The settlement of Houghton Regis is of Saxon origin. At the time of the Domesday survey in 1086 AD it was a Royal Manor, with a church and an estate of just over 2000 hectares. Documentary and archaeological evidence suggests that, at the time of the Norman Conquest, Houghton Manor was wealthy and prosperous.
In 1132 the Royal Manor of Houghton was given to the Norman baron, Hugh de Gurney and the manor stayed with families connected to Hugh de Gurney until the 16th century. Between the mid 16th and mid 17th century it passed through a succession of owners until it was bought by Henry Brandreth.
The Brandreth family created Houghton Hall Park as we know it today and had a significant impact on the town of Houghton Regis throughout the 17th, 18th and 19th Centuries. The family are key to the history and heritage of the site and are a key focus for restoration and interpretation works at the site.
In the 1980′s, parts of the estate (including the Grade II* listed Houghton Hall, Grade II listed Stable Block and land to the South of the existing Park) were sold off. Houghton Hall itself is now a privately owned office building and is not open to the public. However the Grade II* listed red brick manor house is visible from the Park and provides a useful reference point in understanding the layout of the Park and the building’s period architectural features (such as the windows, architraves, cornicing and decorative brickwork) and the attached walls and outbuildings (like the dovecote tower) add to the aesthetic appeal of the area. The grounds of the house contain a ha-ha wall and historic earthworks which will be interpreted as part of the project.

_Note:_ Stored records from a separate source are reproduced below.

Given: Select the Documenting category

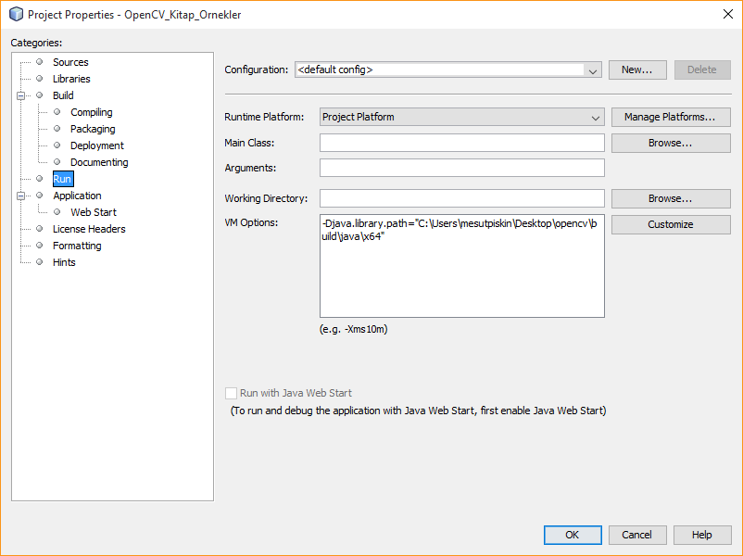Looking at the screenshot, I should (x=99, y=162).
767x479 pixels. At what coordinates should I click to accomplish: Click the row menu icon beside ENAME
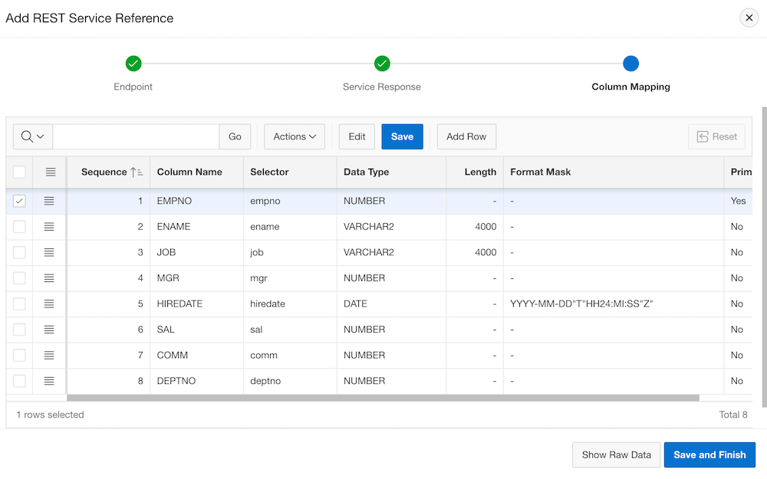tap(49, 226)
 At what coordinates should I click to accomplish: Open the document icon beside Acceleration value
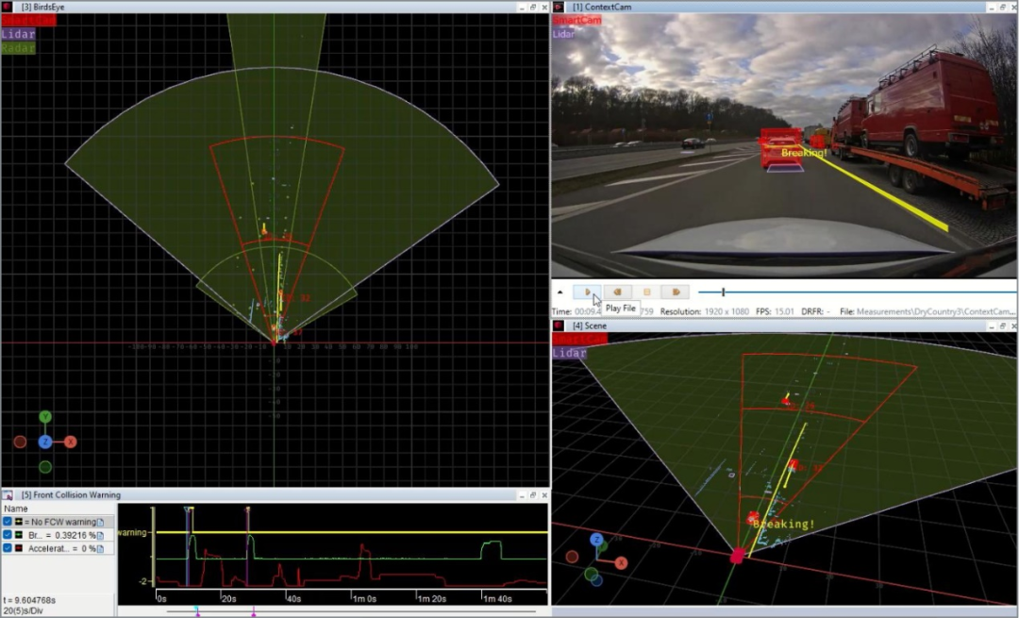coord(100,549)
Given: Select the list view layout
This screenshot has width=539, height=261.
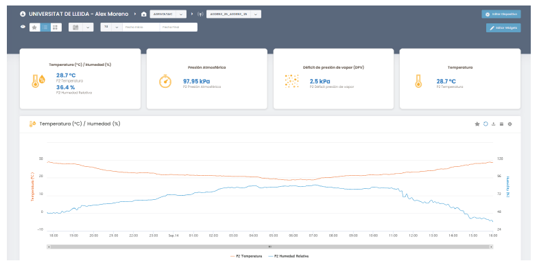Looking at the screenshot, I should 45,27.
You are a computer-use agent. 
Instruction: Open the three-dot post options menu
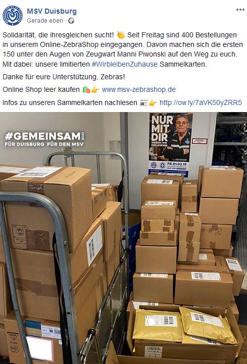point(240,10)
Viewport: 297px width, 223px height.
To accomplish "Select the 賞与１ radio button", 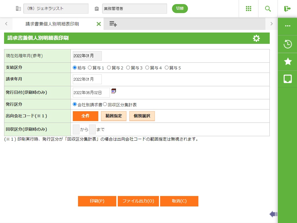I will [90, 68].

The 1879 First Edition Ordnance Survey map shows the introduction of a more formalised designed landscape. A kitchen garden, orchard, landscaped gardens, kennels and yew tree walk had been established and by 1901, other ‘rides’ and formal paths had been cut through the woodlands. Whilst Houghton Hall Park is not a large or complex designed landscape it does reflect many of the changes and advances in private parklands and gardens that took place in the 19th Century. Interpretation will highlight how quickly the estate was developed to reflect changing trends and cutting edge design.
Despite the separation of the Hall from the parkland the historic landscape remains largely intact; retaining the eastern and western mature woodlands documented in the 1879 OS map, a number of feature/ specimen trees, tree groupings and meadowland to the south.